### Task
Restate exactly, and only, the lines from the one containing "You are a computer-use agent. Screen dimensions: 1435x807" through the end of the entries, keeping both endpoints.

___ Given data ___

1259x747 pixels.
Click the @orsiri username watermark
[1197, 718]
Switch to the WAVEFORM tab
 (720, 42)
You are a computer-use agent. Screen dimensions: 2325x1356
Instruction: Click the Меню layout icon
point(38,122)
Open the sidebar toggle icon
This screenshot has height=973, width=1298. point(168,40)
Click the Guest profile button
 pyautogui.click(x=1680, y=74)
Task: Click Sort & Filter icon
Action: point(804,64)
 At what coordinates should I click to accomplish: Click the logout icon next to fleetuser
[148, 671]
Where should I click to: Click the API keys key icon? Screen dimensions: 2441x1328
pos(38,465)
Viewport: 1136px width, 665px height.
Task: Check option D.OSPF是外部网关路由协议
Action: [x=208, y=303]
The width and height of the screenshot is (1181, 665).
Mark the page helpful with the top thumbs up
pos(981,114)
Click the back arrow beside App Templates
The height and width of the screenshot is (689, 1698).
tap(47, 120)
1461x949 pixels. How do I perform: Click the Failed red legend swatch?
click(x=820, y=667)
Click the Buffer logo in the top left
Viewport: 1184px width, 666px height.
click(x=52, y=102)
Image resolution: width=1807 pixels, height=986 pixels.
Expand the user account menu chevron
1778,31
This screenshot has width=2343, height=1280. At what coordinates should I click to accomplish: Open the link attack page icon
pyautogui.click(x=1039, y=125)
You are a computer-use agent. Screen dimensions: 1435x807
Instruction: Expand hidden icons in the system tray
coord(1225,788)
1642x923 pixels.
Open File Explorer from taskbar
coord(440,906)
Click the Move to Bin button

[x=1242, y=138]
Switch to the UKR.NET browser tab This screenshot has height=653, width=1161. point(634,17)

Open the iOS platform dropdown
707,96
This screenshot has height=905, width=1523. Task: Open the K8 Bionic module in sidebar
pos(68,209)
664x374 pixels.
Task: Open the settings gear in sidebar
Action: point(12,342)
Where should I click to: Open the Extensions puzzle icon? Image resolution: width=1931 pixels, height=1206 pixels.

___

### Answer to this problem
You are a computer-use agent. Screen dimensions: 1435x807
Instruction: Expand hidden icons in the system tray
coord(1225,788)
1642x923 pixels.
Open File Explorer from taskbar
coord(440,906)
Click the Move to Bin button

[x=1242, y=138]
Switch to the UKR.NET browser tab This screenshot has height=653, width=1161. point(634,17)

Open the iOS platform dropdown
707,96
This screenshot has height=905, width=1523. Task: Open the K8 Bionic module in sidebar
pos(68,209)
664x374 pixels.
Task: Open the settings gear in sidebar
Action: point(12,342)
Where should I click to: Open the Extensions puzzle icon? Image resolution: width=1931 pixels, height=1206 pixels.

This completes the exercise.